La Selección Argentina firmó una de las páginas más épicas y sufridas en lo que va del Mundial 2026, logrando una clasificación agónica en un vibrante partido que terminó 3-2 a nuestro favor tras una remontada histórica. Al sonar el silbatazo final, la imagen de Lionel Messi quebrado en llanto, derramando lágrimas de pura alegría sobre el césped, conmovió a millones de argentinos que sufrieron a la par del capitán.
El encuentro fue una verdadera montaña rusa de emociones para la Scaloneta, que arrancó perdiendo 2-0 y tuvo que sacar a relucir toda su mística para dar vuelta el marcador en un contexto de altísima tensión.

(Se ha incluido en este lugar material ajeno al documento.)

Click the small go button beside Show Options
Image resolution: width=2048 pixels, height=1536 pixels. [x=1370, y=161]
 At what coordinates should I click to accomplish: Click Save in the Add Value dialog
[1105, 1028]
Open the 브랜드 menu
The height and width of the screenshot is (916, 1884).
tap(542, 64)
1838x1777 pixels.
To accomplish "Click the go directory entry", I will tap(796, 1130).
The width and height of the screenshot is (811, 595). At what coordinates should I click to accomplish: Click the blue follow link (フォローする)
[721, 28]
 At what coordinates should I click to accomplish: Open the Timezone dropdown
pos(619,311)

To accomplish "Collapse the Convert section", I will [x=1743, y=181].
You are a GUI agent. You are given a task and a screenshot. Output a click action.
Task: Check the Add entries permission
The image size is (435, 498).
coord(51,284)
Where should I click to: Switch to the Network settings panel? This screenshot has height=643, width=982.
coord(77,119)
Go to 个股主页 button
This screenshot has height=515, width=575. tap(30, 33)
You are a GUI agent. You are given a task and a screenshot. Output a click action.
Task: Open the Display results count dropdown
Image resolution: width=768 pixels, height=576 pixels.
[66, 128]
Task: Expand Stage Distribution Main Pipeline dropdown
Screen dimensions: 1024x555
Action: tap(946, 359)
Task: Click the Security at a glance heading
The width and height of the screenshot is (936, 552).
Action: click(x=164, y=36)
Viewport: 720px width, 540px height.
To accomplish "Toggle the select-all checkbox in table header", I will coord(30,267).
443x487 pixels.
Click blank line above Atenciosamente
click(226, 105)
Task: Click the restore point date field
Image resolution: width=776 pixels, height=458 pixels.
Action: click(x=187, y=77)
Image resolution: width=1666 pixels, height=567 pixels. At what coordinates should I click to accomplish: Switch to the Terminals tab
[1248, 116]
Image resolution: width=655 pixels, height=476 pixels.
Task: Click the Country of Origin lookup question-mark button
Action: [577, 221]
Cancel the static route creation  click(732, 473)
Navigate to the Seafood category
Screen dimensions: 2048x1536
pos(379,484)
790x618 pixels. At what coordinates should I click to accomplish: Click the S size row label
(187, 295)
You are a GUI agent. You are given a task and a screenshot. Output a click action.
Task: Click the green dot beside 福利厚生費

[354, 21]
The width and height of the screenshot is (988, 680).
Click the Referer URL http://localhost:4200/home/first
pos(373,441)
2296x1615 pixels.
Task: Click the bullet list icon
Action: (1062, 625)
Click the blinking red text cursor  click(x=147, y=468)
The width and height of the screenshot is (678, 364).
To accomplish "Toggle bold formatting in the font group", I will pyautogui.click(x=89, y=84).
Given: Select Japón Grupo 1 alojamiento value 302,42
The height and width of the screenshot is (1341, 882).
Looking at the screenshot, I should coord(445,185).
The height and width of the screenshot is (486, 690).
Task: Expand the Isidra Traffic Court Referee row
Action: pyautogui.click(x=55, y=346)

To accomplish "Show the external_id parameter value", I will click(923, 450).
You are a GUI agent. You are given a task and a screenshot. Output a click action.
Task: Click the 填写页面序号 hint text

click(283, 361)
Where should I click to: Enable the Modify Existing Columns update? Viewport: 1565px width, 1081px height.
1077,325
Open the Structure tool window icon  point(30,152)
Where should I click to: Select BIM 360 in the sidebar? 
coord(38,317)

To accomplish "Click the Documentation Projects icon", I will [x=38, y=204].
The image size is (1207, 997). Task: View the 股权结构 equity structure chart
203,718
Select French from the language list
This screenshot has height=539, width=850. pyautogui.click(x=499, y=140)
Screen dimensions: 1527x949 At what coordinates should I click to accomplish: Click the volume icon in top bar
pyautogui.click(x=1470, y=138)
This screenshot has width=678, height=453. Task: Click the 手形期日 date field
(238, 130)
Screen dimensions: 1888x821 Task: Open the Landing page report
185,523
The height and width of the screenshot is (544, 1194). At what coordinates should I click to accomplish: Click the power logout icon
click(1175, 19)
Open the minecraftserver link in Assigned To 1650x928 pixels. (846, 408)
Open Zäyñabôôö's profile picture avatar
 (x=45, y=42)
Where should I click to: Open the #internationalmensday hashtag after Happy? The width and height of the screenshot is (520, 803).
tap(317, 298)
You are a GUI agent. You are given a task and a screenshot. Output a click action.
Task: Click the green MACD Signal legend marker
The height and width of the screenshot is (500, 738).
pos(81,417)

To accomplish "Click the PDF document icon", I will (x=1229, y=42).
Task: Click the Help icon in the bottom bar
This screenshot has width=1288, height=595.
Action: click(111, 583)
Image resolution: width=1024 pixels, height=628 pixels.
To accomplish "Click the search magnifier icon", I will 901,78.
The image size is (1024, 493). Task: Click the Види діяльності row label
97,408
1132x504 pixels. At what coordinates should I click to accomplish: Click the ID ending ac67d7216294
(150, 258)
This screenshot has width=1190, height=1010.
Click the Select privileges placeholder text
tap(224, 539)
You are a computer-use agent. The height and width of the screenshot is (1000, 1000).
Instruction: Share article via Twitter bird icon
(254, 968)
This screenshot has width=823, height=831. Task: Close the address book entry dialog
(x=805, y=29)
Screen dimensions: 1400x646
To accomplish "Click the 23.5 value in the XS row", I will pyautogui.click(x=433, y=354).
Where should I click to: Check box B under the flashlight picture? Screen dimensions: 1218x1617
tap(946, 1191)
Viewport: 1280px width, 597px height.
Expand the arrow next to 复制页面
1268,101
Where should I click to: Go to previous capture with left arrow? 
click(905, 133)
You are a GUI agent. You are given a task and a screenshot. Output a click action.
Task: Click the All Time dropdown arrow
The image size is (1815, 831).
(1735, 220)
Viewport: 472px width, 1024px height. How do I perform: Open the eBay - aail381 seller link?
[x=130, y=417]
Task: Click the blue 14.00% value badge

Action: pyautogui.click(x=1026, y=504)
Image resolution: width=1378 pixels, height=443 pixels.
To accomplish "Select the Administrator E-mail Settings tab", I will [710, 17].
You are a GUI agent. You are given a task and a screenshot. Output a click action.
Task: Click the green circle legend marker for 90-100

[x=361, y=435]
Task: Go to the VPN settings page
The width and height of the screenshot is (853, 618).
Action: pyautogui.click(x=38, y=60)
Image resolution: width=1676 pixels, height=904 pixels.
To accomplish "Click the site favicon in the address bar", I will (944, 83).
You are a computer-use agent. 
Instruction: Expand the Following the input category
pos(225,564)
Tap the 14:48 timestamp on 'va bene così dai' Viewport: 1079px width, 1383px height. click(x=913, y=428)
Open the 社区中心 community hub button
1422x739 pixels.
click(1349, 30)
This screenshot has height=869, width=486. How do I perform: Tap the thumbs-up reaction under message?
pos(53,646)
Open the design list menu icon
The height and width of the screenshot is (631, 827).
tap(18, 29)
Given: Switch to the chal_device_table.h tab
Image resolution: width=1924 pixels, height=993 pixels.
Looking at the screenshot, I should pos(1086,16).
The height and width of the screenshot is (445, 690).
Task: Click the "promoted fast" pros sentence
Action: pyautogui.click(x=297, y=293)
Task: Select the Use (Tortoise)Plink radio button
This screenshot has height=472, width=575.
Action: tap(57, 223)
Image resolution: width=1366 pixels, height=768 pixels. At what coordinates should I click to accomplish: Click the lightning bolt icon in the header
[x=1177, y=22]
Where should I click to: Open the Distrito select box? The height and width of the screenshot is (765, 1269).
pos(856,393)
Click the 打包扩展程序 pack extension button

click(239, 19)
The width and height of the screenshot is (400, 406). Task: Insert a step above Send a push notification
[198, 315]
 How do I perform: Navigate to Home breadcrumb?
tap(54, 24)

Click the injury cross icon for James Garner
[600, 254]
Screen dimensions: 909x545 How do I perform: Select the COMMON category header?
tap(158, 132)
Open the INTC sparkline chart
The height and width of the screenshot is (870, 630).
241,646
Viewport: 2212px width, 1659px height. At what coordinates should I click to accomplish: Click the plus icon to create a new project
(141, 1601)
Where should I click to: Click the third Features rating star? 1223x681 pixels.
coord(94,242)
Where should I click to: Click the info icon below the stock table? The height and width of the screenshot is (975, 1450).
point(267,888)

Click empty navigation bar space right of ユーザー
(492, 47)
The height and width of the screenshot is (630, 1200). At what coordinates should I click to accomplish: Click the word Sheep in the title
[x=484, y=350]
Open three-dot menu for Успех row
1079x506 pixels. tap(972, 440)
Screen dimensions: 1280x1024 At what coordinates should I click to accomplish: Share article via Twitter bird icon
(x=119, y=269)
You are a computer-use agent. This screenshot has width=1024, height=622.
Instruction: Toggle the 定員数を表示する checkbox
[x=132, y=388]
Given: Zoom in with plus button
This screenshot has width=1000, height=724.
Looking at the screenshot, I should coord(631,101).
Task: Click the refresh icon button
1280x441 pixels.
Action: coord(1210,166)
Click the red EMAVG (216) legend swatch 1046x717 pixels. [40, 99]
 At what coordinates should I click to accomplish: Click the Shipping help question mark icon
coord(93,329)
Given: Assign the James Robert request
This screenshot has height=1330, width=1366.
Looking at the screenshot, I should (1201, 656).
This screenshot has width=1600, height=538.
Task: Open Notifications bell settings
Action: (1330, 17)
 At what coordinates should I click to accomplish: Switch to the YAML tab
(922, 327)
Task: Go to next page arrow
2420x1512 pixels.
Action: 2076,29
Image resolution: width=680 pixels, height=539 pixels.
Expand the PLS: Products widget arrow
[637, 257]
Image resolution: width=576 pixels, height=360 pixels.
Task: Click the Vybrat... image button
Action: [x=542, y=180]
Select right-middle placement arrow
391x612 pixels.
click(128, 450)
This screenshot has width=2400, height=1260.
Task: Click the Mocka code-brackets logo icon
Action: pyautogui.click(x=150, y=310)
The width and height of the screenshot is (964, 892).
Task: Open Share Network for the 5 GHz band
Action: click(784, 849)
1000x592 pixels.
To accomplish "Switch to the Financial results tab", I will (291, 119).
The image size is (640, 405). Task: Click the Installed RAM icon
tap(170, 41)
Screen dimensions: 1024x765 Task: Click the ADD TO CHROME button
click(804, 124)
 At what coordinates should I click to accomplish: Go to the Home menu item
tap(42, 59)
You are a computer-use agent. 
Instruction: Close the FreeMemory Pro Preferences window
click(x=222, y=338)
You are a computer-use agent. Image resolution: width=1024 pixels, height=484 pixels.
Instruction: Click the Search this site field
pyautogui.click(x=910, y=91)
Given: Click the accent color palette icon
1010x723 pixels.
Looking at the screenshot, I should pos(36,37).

EL LLANTO DESCONSOLADO DE MESSI.
MIRÁ LO QUE ES ESA IMAGEN. 🥹🇦🇷 pic.twitter.com/wuDDbIHUPl
— Sudanalytics (@sudanalytics_) July 7, 2026
El calvario de Messi en la cancha y el desahogo a los 90 minutos
Para el astro rosarino fue un partido particularmente difícil en lo futbolístico y en lo mental, cargando con una mochila pesadísima que logró sacarse sobre el final. En el momento más crítico del encuentro, a Messi le tocó errar un penal que pudo haber cambiado el rumbo antes. Le costó muchísimo reponerse del golpe anímico mientras el reloj avanzaba implacable.
Cuando las esperanzas empezaban a desvanecerse, el “Diez” apareció en toda su dimensión y marcó el gol del empate 2-2 casi a los 90 minutos de juego, desatando la locura en las tribunas y dándole una vida más al equipo.
Con el envión anímico del empate agónico, la Selección empujó con el alma y terminó sellando el 3-2 definitivo para consumar una remontada que parecía imposible tras el complicado escenario inicial.
El drama familiar que golpeó al capitán durante el Mundial
Las lágrimas de Leo al finalizar el partido no fueron solo por el desarrollo del juego; el capitán traía un desgaste emocional enorme acumulado durante toda la competencia. A lo largo del torneo, el futbolista sufrió la circulación de fuertes rumores sobre la salud de su papá, Jorge Messi, donde muchos medios y usuarios en redes sociales llegaron de manera irresponsable a afirmar que había muerto.
Afortunadamente, su padre logró recuperarse, pero el impacto de esa fake news caló hondo en la intimidad del jugador. Este desahogo llega también tras un andar muy complejo en el certamen, donde el equipo ya venía de sufrir al límite en el compromiso previo contra Cabo Verde, un encuentro durísimo que también se ganó por 3-2 recién en el tiempo extra. Con la clasificación en el bolsillo y la verdad sobre la mesa, Messi pudo llorar, esta vez, de absoluta felicidad.